start Given text
The main task to "admit both modes of reasoning" here is to find the correspondences between dynamic and static object spaces.

Assume we'd have the following script:

a = [1, 2, "hello"]
print(type(a))

We want to print out the type of the list we just constructed. The desired output of this would be List(Integer | String).

I know you already see some problems that seem intractable here.

Both types and values exist in the same object space. Type theorists tend to treat these as if they were in different universes entirely.
We cannot know whether the type annotation is conclusive. Append 1.5 into the list and the type annotation should change to List(Integer | Rational | String).
How do the internals of dynamic types correspond to static types?

When I started writing this post, I did not know the answer to the last question here. I think it's the potentially the most interesting one. The answer comes from higher-order type operators. It is also the reason for writing the whole post in the first place.

The second problem is likely something we have to live with, but it can be made much smaller by making module contents immutable. At first it would seem counterintuitive to have a dynamically typed language with immutable modules, but this actually makes a lot of sense.
end Given text
start Data provided
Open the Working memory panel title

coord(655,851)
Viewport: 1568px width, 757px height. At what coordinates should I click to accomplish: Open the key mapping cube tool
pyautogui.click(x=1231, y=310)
end Data provided
## What to work on
a) Answer these from the post on dynamic and static types, one answer per line:
(i) What output does the author want the example script to print?
(ii) What should the type annotation become after 1.5 is appended to the list?
(iii) Where does the author say the answer to how dynamic type internals correspond to static types comes from?
b) In the post on dynamic and static types, why can we not know whether the type annotation is conclusive? Answer in one to three sentences.
c) Extend the post on dynamic and static types, picking up after its final sentence.

## In response
a)
(i) List(Integer | String)
(ii) List(Integer | Rational | String)
(iii) Higher-order type operators

b) The list can still change after its type is printed. Appending 1.5 to it would mean the annotation should change from List(Integer | String) to List(Integer | Rational | String).

c)
The types and values in same object space would seem to be a showstopper at first. On closer inspection it doesn't seem to matter at all. All right, values and types are from different universes, and you may get types of types that are again from an another universe. They can still share the same namespace without a problem.

Immutable modules

Programs no longer follow Unix-process model in design. Modern software consists of many small tasks that operate at the same time. There is an operating system inside and outside a process. Setting modules immutable allows different tasks to use the same modules without interacting inadvertently.

When modules are immutable we would appear to lose the live programming capabilities of dynamically typed languages, but actually the opposite happens. The only reliable way to do live programming is to save the state, shut down and restart with a new program loading the previous state.

Additional type information makes it easier to do live programming. The verified task boundaries make it reliable and safe. When these aspects are combined, live programming becomes a commonplace and accepted software development technique.

People who have done some live programming know that it's incredibly effective when something interactive should be written. The development time may drop hundredfold if you can see the immediate feedback for every change you do.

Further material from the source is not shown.